Psicoterapeuta atesta sofrimento mental Antes do tribunal social, a mulher enfatizou: "Não quero ser bonita, só quero saber corrigida o que causou os hormônios masculinos". Somente após a intervenção foi concluída a transformação completa e ela pôde "viver como uma mulher normal". O psicoterapeuta do demandante preparou um pequeno relatório especialmente para o tribunal. Nisso, o terapeuta enfatizou a necessidade da intervenção. "Meu paciente está sofrendo um forte conflito interno". Até o momento, não há uma atribuição clara de gênero devido ao rosto marcante, diz o terapeuta. Se o rosto não fosse corrigido, o sofrimento mental poderia se manifestar cronicamente. Outro médico apoiou o argumento do psicoterapeuta com o argumento de que, em um caso específico de paciente, apenas o corpo pode estabilizar o estado emocional, mas não a psique do corpo.

Abordagem de gênero foi alcançada A representação legal da companhia de seguros de saúde respondeu que a companhia de seguros já havia pago mais de 50.000 euros pela mudança de sexo. De acordo com o § 12 SGB V, os benefícios de saúde das companhias estatutárias de seguro de saúde não devem exceder a “medida do que é necessário”. Segundo o fundo, as terapias e intervenções clínicas já realizadas teriam “abordado o gênero alvo”. As operações propostas também envolveriam cirurgia em "órgãos saudáveis", argumentou o advogado. No entanto, as empresas de seguros de saúde não são obrigadas a financiar operações para torná-las melhores. Se os não-transexuais desejassem correções, ou seja, cirurgia estética, o seguro de saúde não pagaria pela harmonização facial. "Não posso tratá-la melhor do que ninguém, isso seria injusto", disse o representante da AOK no tribunal.

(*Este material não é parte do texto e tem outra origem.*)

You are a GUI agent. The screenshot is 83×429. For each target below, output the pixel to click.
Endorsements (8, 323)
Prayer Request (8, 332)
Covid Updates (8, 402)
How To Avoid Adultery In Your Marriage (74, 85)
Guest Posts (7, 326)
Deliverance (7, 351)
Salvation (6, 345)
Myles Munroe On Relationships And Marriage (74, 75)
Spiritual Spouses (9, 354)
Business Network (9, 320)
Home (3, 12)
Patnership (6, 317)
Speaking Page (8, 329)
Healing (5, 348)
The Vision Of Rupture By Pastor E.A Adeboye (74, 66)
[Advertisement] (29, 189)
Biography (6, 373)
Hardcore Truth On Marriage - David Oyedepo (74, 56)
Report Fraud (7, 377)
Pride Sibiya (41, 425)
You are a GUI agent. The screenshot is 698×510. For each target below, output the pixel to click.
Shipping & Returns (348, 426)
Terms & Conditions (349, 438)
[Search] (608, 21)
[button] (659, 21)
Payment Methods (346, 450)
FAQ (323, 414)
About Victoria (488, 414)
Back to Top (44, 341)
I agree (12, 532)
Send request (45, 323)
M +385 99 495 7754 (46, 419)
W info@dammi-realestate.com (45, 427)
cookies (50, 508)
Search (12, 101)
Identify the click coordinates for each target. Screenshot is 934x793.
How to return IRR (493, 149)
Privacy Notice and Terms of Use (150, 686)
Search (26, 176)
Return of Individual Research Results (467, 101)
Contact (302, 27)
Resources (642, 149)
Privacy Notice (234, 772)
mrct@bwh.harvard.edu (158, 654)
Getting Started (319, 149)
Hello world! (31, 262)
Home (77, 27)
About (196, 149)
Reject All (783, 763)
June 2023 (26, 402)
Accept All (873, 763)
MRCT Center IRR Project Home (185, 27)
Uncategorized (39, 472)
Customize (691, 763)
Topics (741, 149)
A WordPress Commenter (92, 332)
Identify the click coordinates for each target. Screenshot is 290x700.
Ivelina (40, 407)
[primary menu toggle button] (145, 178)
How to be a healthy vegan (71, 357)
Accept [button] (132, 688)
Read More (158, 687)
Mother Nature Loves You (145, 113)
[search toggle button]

Tribunal social rejeita ação judicial O tribunal confirmou a visão da caixa registradora. A operação reivindicada é uma "intervenção estética e, portanto, uma operação cosmética". No entanto, essas intervenções devem ser pagas pelos próprios segurados. Embora o caso tenha sido inicialmente pouco claro, como também houve uma discussão entre o juiz e os assessores, "no final, nosso rosto não parece tão masculino que uma operação seja justificada", afirmou o tribunal no raciocínio do julgamento. As empresas de seguro de saúde só precisam cobrir os custos de conversão dos transexuais até que "seja alcançada uma aproximação clara do sexo real".

Nenhuma decisão básica é tomada. Nesse caso, o tribunal decidiu a favor do fundo de seguro de saúde, mas, em princípio, também havia o direito de uma cirurgia facial para os transexuais, se isso fosse necessário para a conversão. Se a caixa registradora rejeitar uma solicitação, uma decisão deverá ser tomada em casos individuais. Uma revisão foi aprovada. O autor já anunciou que irá recorrer (número do arquivo: Heilbronn Social Court, S 8 KR 2808 09).